В 45-м году Иван Клементьич совершил еще одну роковую ошибку, которая, собственно, была следствием первой: он затосковал на чужбине, к тому же начались какие-то семейные неприятности, потому решил вернуться на родину. Вернулся, но “прислониться” тут было не к кому: у племянника Ивана изба маленькая, а семья большая — сам с женой, трое детей и мать-старушка. У сестры, проживавшей в деревне Дуброво, тоже не нашлось для него угла…
Однажды по дороге из Дуброво в Хонино повстречал он своего старшего племянника, пал перед ним на колени и заплакал:
— Ванюшка, что же мне делать? Спаси меня.
Не знаю, какой у них был разговор, но вскоре после него нашли Ивана Клементьича замерзшим на берегу реки Нерль, где-то между Капшином и Плутковом.
Но это все было потом, а пока… вот оно, крестьянское семейство Ворониных из деревни Хонино Калязинского района году этак в 1915-м.
Тот мальчик крайний слева, повзрослев, женится и уедет в Новгород; он погибнет на фронте. Его звали Василием.
А его брат Иван, что стоит рядом, он в шляпе, будет председателем колхоза в деревне Плутково, потом в Хонине и Ремневе; он доживет до восьмидесяти лет, увы, в бедности.

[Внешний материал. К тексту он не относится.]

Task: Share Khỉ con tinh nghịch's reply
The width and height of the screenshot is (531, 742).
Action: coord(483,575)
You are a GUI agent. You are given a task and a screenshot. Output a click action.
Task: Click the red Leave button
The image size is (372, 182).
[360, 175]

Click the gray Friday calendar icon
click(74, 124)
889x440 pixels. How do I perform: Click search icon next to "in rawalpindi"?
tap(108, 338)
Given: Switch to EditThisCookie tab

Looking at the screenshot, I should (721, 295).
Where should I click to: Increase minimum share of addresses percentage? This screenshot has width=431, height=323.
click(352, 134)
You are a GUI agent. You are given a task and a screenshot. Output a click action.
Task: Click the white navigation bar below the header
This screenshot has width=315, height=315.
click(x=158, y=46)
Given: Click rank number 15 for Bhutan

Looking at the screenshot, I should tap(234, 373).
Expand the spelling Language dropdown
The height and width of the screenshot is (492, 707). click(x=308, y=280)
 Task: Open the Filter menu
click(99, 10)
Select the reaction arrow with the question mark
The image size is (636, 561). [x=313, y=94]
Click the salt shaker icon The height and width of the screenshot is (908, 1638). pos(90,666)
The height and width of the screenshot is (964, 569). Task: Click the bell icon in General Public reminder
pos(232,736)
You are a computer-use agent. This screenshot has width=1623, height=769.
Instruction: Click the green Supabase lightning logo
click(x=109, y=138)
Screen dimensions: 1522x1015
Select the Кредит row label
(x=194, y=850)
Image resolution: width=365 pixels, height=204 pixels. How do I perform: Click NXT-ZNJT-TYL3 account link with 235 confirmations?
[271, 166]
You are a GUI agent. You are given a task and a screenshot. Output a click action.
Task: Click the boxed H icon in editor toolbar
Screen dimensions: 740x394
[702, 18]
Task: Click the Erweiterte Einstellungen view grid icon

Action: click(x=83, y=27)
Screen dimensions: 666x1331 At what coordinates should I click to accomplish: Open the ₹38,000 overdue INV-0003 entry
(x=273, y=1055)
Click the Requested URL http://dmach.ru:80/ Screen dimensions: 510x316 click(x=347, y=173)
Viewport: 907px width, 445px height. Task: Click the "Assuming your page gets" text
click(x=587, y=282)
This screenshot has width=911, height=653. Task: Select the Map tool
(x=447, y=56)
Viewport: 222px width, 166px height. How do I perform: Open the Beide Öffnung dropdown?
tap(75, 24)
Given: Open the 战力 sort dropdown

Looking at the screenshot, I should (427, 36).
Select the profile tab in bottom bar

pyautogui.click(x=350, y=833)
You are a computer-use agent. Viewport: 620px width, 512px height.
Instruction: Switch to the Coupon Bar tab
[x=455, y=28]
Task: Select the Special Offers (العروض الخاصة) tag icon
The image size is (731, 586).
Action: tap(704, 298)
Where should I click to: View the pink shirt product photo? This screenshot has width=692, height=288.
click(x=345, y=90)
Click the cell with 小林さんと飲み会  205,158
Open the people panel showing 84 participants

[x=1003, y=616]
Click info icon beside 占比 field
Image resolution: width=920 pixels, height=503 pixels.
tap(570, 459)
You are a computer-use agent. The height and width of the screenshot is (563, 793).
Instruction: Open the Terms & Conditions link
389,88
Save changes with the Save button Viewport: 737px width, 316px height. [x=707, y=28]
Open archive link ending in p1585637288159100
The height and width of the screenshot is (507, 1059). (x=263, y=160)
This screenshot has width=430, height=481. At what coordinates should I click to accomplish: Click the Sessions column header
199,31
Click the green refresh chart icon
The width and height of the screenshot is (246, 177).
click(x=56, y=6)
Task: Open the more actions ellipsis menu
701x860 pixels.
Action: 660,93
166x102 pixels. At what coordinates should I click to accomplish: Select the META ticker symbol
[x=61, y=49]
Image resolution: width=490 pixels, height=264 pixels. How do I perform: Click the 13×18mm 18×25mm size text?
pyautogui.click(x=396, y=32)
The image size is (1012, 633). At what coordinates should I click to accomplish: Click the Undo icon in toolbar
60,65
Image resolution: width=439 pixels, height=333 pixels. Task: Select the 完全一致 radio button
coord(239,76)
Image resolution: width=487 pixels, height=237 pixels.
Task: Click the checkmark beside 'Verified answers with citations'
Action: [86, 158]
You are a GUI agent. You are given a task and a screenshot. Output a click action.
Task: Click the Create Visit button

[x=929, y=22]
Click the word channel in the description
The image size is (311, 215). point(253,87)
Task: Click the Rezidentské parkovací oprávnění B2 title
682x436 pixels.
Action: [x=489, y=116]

Дольше всех будет жить девочка в белом платьице — это моя мать. Веку ей было отпущено восемьдесят лет. Она счастливо выйдет замуж, но потеряет мужа в 41-м; вырастит двоих детей без него. Старший ее сын станет профессором в промышленной академии, младший — писателем.
Но пока что они расположились в калязинской фотомастерской и смотрят на нас требовательно и строго — они не знают ничего из своего будущего, у них в глазах надежда и упование на счастливую судьбу.